Given text:
□ □ □

American State Trials, Volume 12 (St Louis: F. H. Thomas Law Book Company, 1919), Pages 429-487
edited by John Davison Lawson
The Trial of Richard P. Robinson for the Murder of Helen Jewett
New York City, 1836
Page 439
Dr. David L. Rodgers. Examined the body of Helen Jewett; the wounds on her head were the cause of death; the principal wound fractured the skull, compressing the bones upon the brain; the body bore every appearance of its having made no movement after the fatal blow, and that death consequently must have been instantaneous.
The hatchet found in the rear of Mrs. Townsend's was shown the witness, and he said it was such a weapon as he had supposed had been used by the murderer, and that he doubted not that that it had been the instrument of death.
Pages 461-462
Frederick W. Gourgous. Am a clerk in the employ of Dr. Chabert, the Fire King. He keeps an apothecary's store. Was in the store of Dr. Chabert on the Saturday evening preceding the murder of Helen Jewett.
Mr. Phenix. Did you know the prisoner at the bar-—Robinson? Not by that name, sir. Knew him by the name of Douglas.

□ □ □

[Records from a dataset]

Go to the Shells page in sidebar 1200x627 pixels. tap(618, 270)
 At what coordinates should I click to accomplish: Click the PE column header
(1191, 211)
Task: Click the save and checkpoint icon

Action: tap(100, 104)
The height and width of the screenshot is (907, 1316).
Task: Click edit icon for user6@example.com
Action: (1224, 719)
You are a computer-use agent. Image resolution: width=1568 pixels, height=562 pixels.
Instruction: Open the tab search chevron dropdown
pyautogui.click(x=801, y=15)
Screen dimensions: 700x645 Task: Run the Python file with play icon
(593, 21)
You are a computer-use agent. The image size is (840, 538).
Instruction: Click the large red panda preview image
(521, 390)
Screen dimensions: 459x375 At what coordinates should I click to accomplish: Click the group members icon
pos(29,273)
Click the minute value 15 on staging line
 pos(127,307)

□ □ □

Exercise task:
Write the next part of the excerpt from the Helen Jewett murder trial, picking up after its final line.

Task output:
Mr. Phenix. Are you certain that he is the person. Am not very positive, but think he is. It is some time since I saw him before that day. I believe the prisoner at the bar, to the best of my knowledge, is the same person who called himself by name Douglas; have seen him four or five times in Mr. Chabert's store, in the back room of the store. On one occasion he called at the store and wished to procure of me some poison; believe this was a day or two before I heard of the murder. There was another person in the store at the time, Francis Meyers. The poison that he asked for was arsenic. He said that he wanted it for the purpose of killing rats. We did not sell any to him. We are not in the habit of selling it to anybody.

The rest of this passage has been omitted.